My issue is not in its attempt to depict Slahi’s virtues but the fact that the filmmakers neglect to say anything about them. The confused message represents a fence-sitting affair that’s primary goal seems to be trying not to piss people off. There is no such thing as apolitical art and in trying to remain apolitical the film does a disservice to Slahi’s virtue by ignoring the reasons for his imprisonment and the more complex issues, namely that of America’s broken judicial system and abhorrent foreign policy.
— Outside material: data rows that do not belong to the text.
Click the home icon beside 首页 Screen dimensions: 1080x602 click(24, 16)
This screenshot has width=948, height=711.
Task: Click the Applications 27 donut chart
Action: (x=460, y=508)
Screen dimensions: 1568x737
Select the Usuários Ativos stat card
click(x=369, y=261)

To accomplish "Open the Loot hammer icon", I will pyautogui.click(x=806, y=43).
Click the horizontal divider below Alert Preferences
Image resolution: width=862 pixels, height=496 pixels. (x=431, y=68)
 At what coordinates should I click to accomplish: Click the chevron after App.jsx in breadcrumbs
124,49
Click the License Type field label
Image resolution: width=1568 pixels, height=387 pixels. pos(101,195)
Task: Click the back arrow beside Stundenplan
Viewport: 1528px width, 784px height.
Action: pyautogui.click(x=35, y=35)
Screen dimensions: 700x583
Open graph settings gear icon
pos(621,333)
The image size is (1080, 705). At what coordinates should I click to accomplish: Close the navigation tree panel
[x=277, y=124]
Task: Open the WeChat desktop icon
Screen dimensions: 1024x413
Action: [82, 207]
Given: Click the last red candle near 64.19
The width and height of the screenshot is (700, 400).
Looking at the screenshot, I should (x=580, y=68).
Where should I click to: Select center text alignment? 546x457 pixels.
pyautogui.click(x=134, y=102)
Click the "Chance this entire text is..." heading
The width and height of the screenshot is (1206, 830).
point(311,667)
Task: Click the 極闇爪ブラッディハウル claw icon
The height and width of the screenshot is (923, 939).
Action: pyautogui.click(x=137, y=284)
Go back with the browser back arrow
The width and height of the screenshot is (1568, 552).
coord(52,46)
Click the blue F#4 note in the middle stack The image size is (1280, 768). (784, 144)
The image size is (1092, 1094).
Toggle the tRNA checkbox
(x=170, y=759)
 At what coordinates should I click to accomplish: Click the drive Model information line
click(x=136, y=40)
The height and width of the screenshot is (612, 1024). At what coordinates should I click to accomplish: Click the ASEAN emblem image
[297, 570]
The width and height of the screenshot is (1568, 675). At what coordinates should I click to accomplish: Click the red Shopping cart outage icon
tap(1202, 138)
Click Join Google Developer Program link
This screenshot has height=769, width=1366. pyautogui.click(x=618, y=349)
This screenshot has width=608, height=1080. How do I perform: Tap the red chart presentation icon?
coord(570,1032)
The film also ends with a generic and nauseating appeal to American freedom, liberty, and justice which made me say “for fucks sake” out loud. The film goes one step further in its mission to piss me off by ending with a Bob Dylan song. Now, Slahi is very much entitled to his own happy ending listening to Bob Dylan but when placed in context of the song (The Man in Me) feels like a kick in the balls. Dylan, a well-known civil rights activist, would surely be ashamed to see his music used in a way that suggests what Slahi was put through is alright now because he’s home and free.
Ultimately, The Mauritanian is messy, mediocre and frustratingly generic. Not even Tahar Rahim’s talents can save this film from being one of the most boring, pedestrian and ultimately irritating legal dramas in recent years. A fascinating true story that should be approached with complexity and nuance is met with a hatchet job script that wastes any creative ideas the filmmakers have. Not even my irreverent hatred of the CIA can bring me like this film.
Don’t waste your time with this, watch Homeland instead.
The Mauritanian was released on Amazon Prime on the 1st of April.